▶ [PROMPT]: Go through the listing below, and from the line containing "Task: Pick the yellow palette swatch" through its last line, transcribe every line exactly, skipping pictures.

▶ [EXTRACTED MATERIAL]:
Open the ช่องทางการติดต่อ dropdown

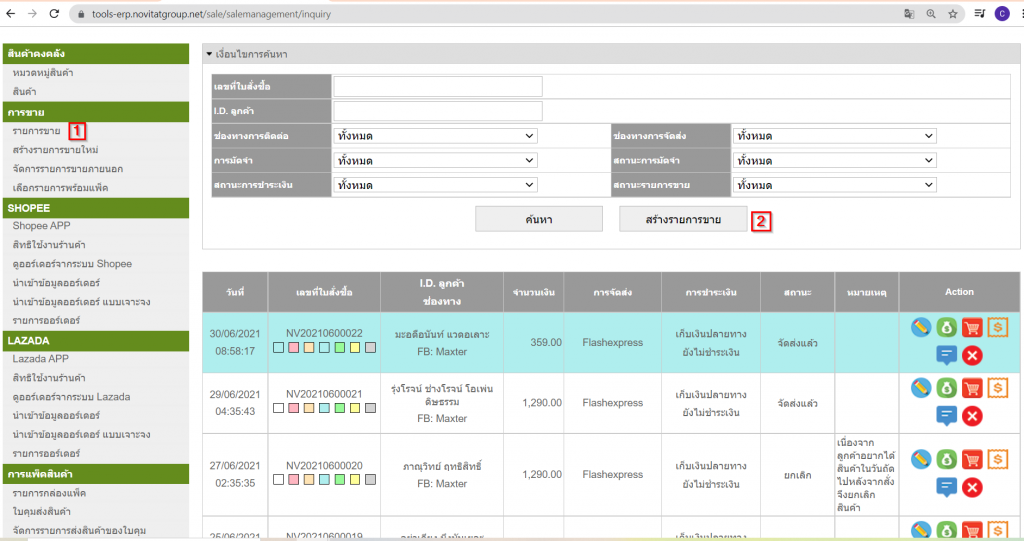pyautogui.click(x=435, y=136)
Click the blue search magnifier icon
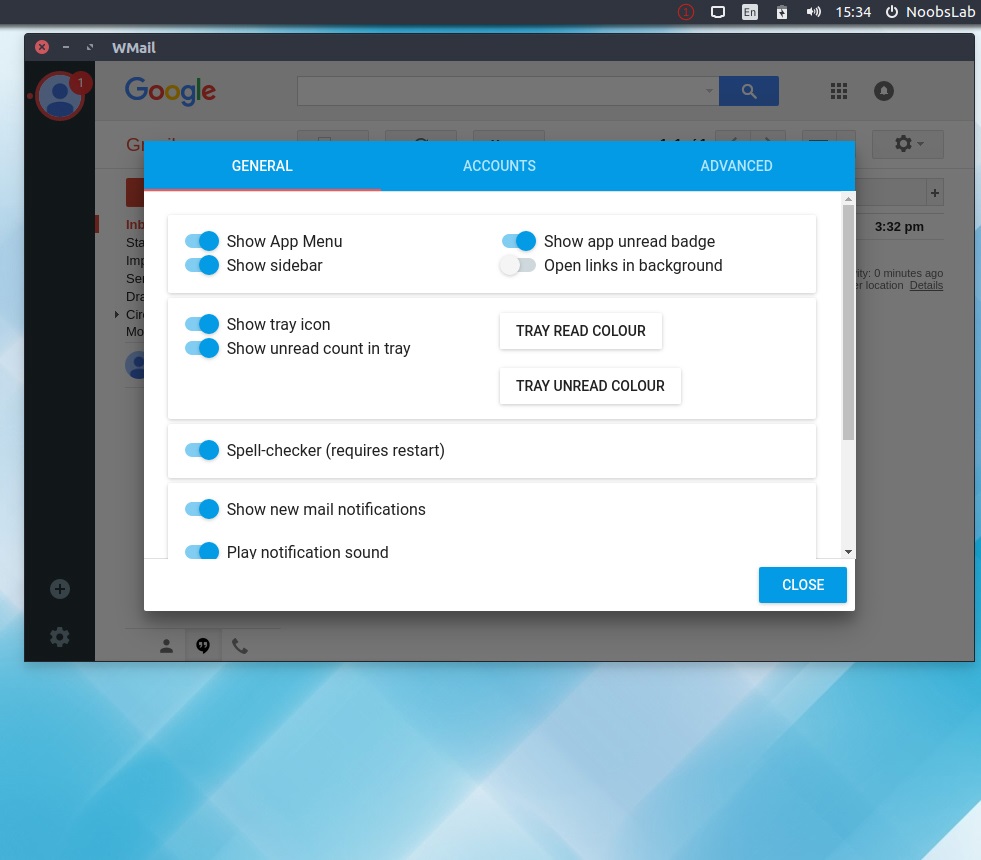This screenshot has height=860, width=981. pos(748,90)
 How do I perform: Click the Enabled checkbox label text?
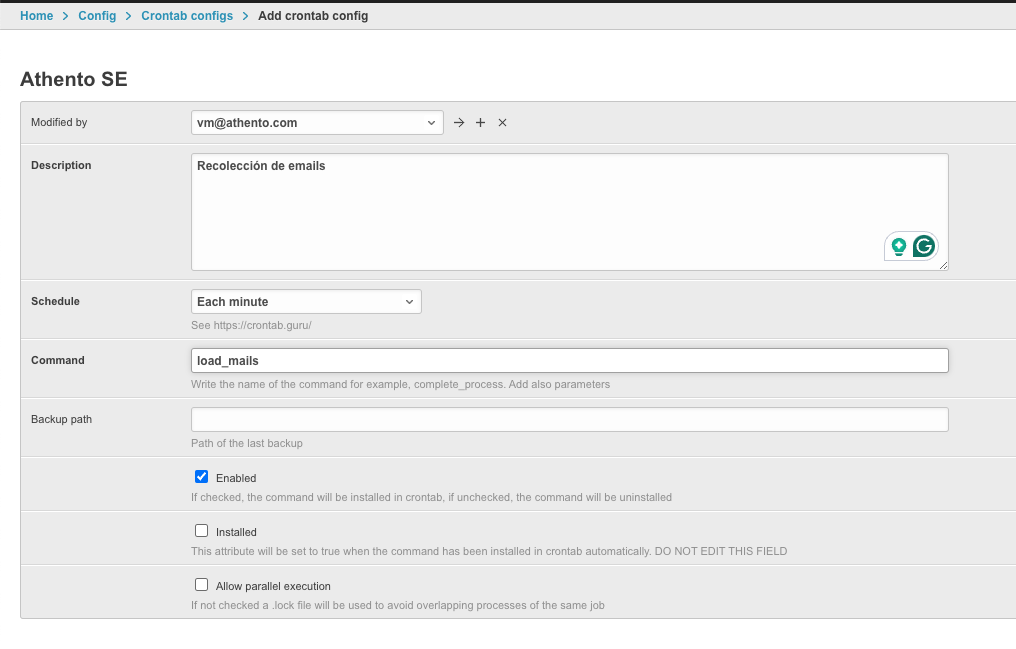tap(236, 478)
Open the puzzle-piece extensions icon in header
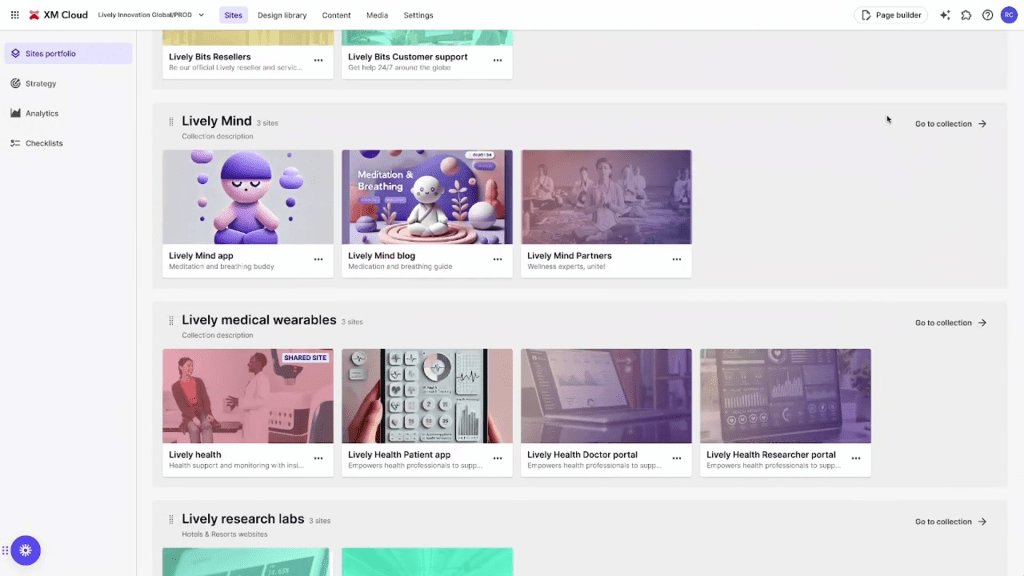 (966, 15)
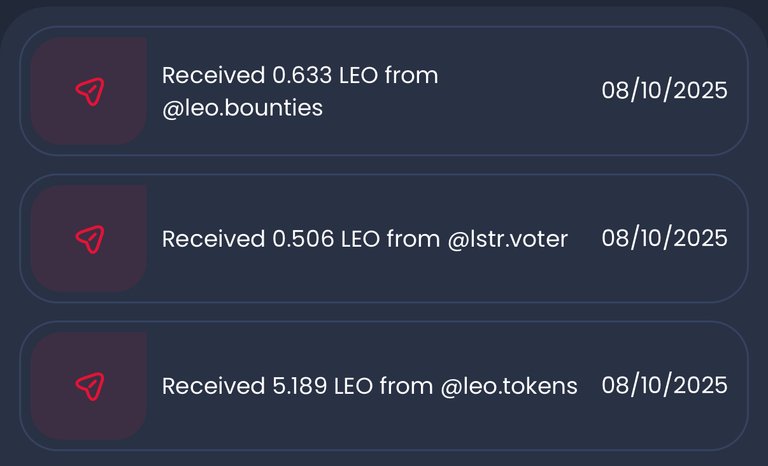The image size is (768, 466).
Task: Select the word Received in the lstr.voter entry
Action: [x=214, y=239]
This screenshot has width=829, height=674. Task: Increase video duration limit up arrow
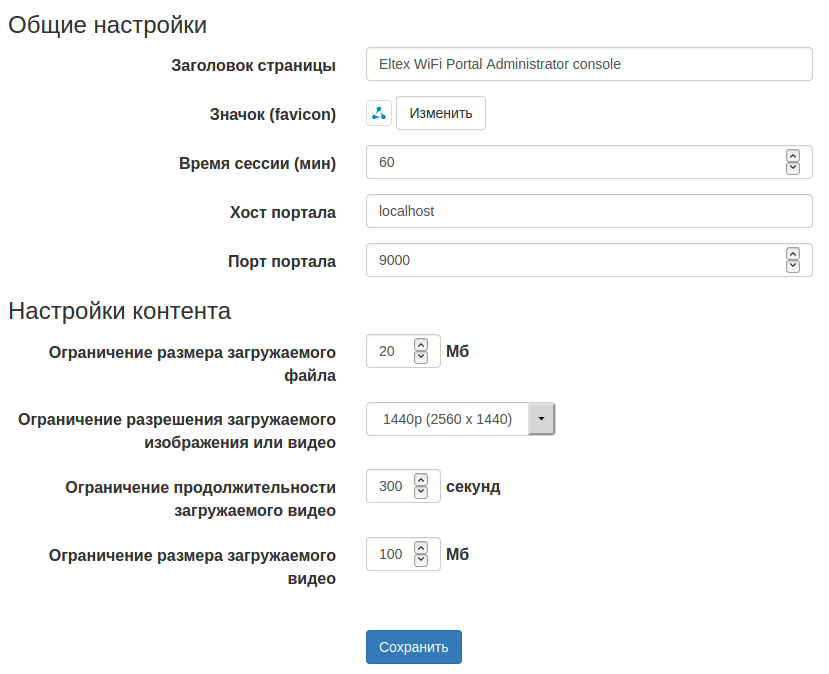click(x=421, y=480)
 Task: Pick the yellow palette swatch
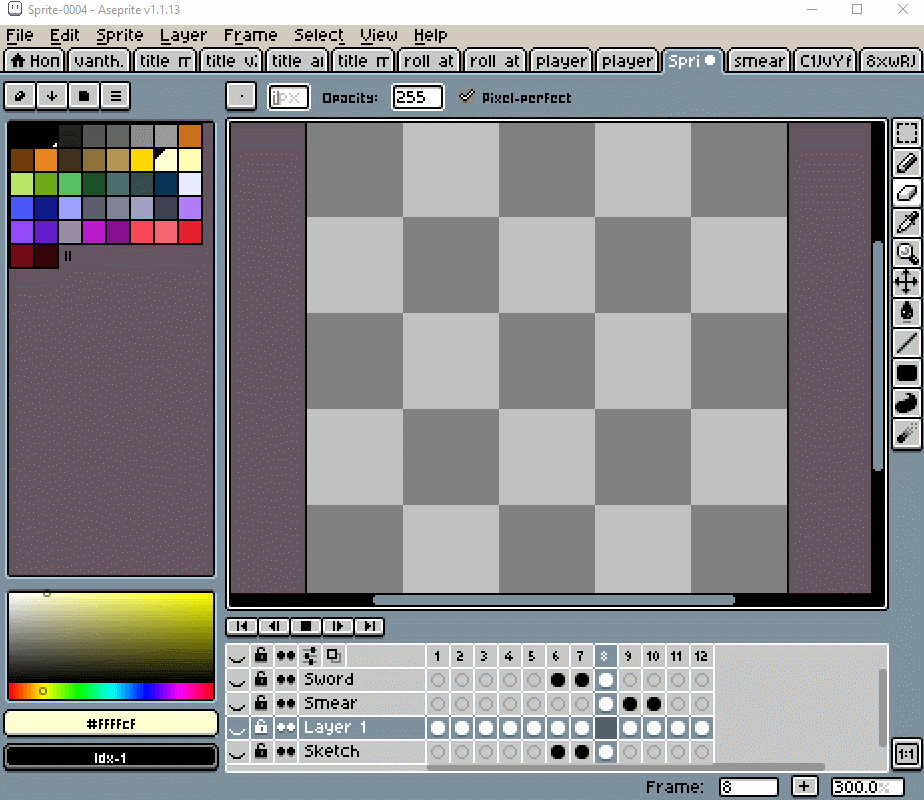click(x=141, y=160)
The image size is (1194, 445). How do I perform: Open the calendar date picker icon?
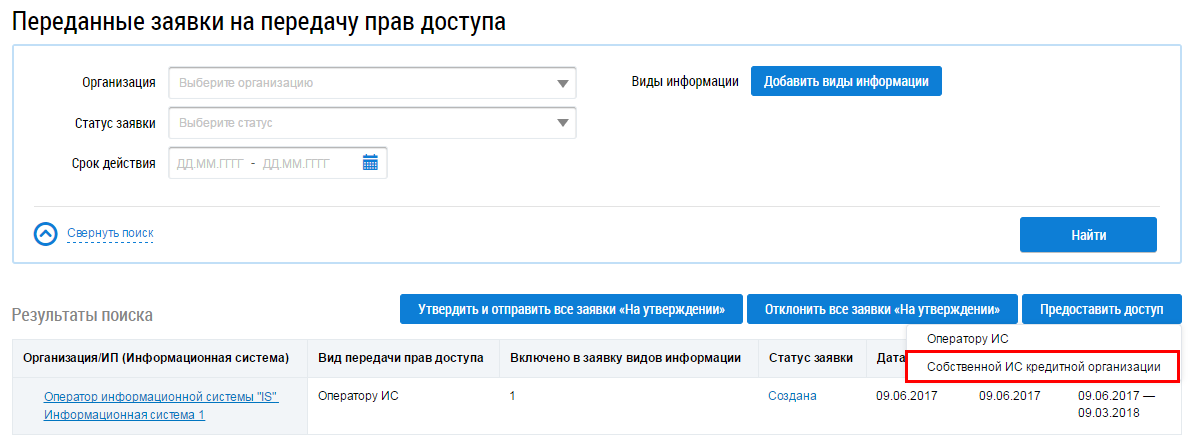[370, 163]
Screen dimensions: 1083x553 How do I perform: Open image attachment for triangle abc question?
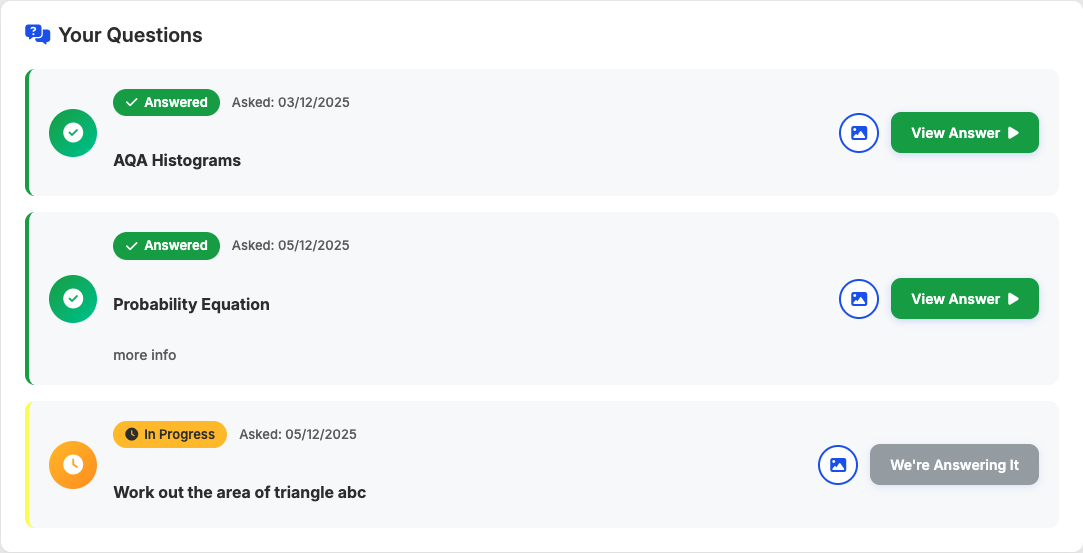(838, 465)
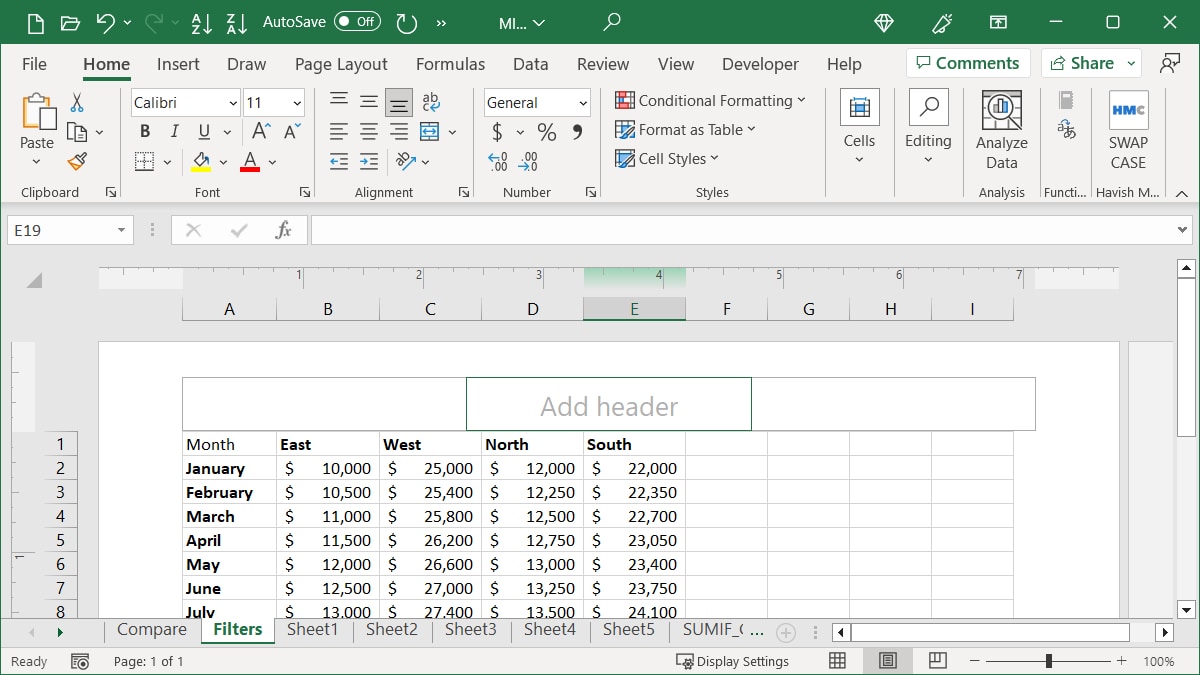Click the Increase Font Size icon
The width and height of the screenshot is (1200, 675).
pyautogui.click(x=258, y=130)
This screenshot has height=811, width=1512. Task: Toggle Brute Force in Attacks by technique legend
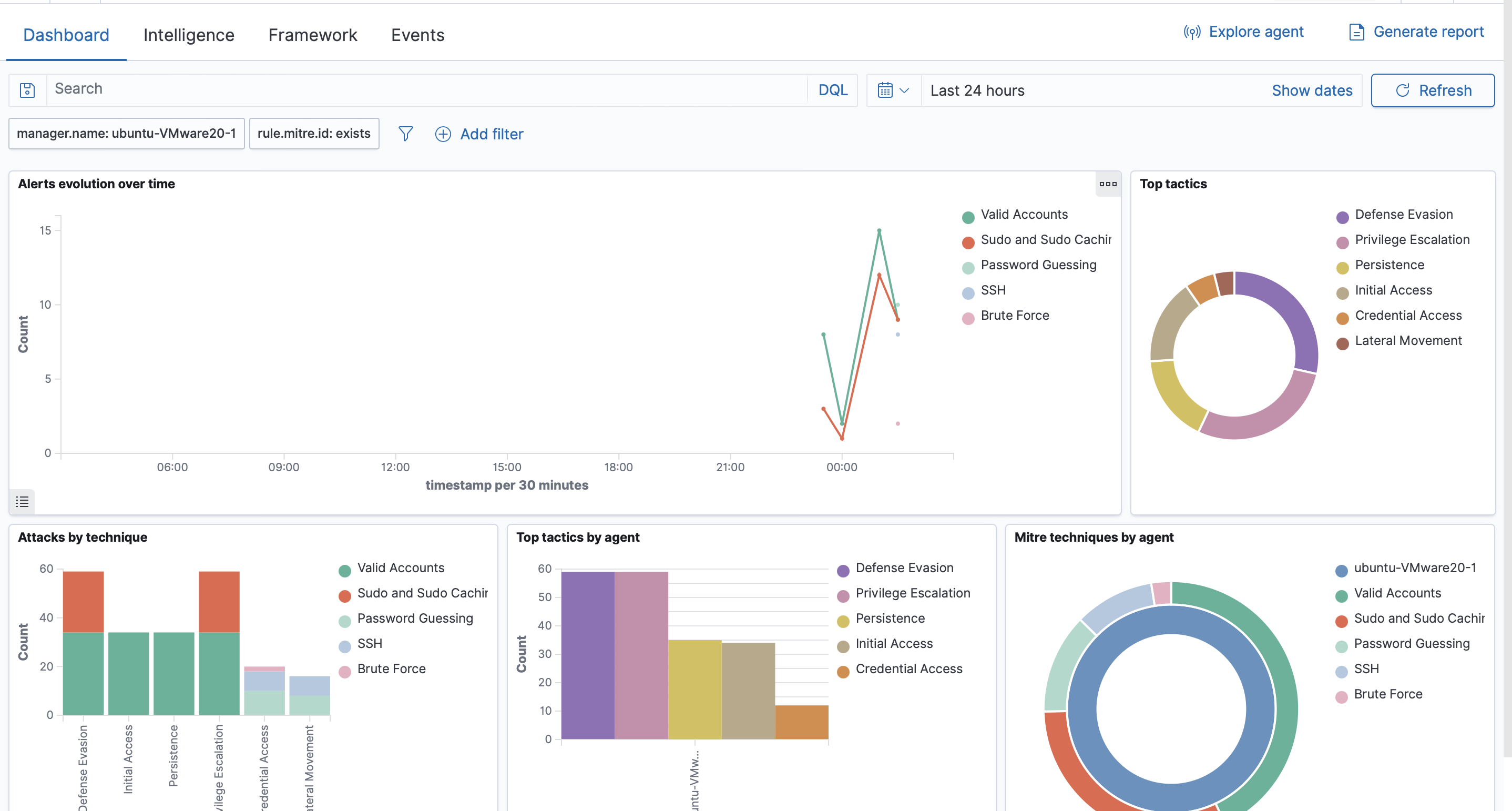(391, 669)
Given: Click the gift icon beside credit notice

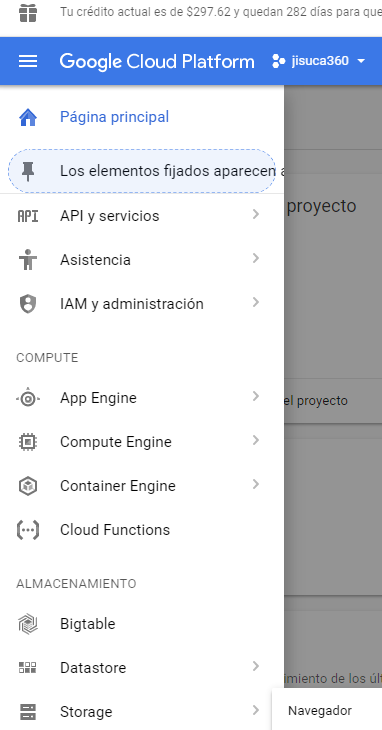Looking at the screenshot, I should (28, 13).
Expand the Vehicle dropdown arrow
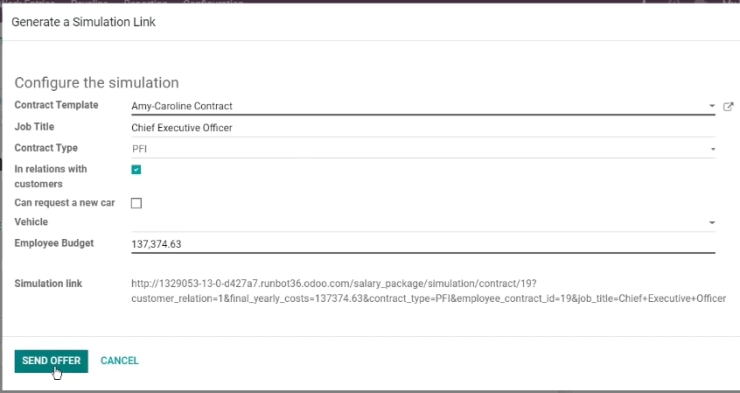 click(712, 223)
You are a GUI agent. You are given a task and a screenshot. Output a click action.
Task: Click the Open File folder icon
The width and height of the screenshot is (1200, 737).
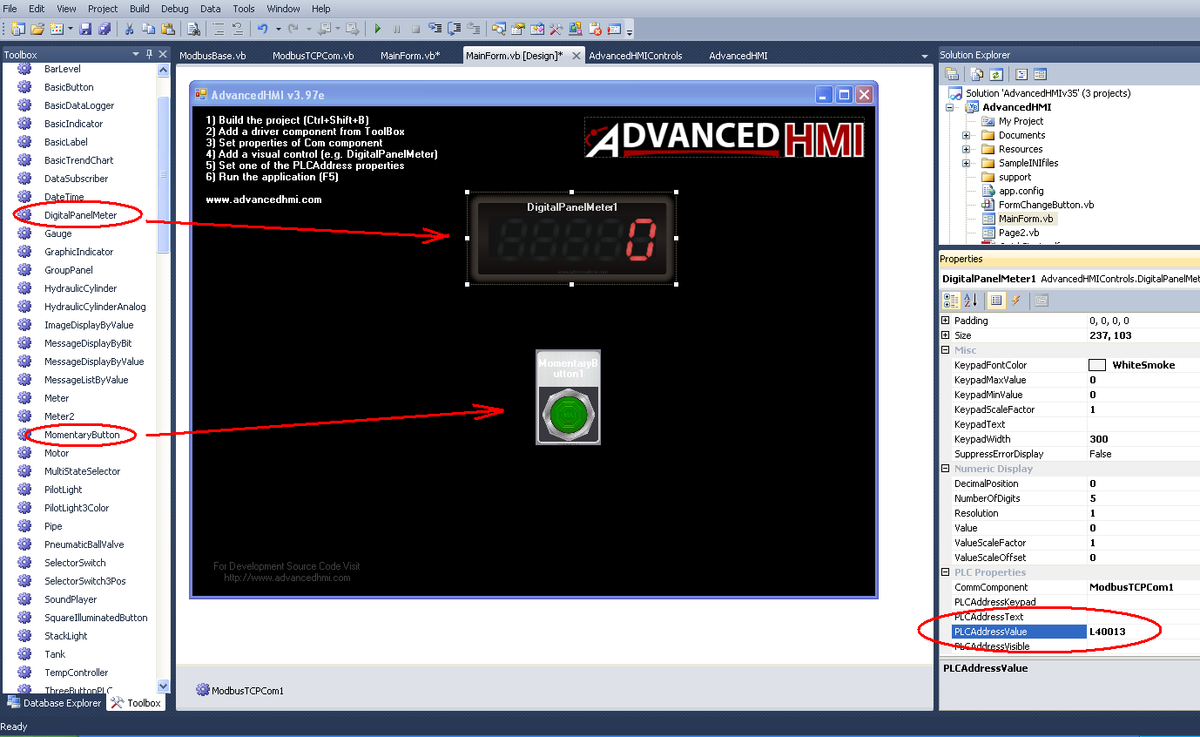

▶ [OUTPUT BELOW]:
 Task: Pick the yellow palette swatch
click(x=141, y=160)
The image size is (1194, 445). How do I perform: Open the calendar date picker icon?
[370, 163]
Screen dimensions: 1083x553 How do I perform: Open image attachment for triangle abc question?
(838, 465)
Click the Increase Font Size icon
The width and height of the screenshot is (1200, 675).
pyautogui.click(x=258, y=130)
This screenshot has height=811, width=1512. Task: Toggle Brute Force in Attacks by technique legend
(391, 669)
Given: Click the gift icon beside credit notice

Looking at the screenshot, I should (28, 13).
Expand the Vehicle dropdown arrow
 click(712, 223)
You are a GUI agent. You are given a task and a screenshot. Output a click action.
Task: Click the Open File folder icon
The width and height of the screenshot is (1200, 737).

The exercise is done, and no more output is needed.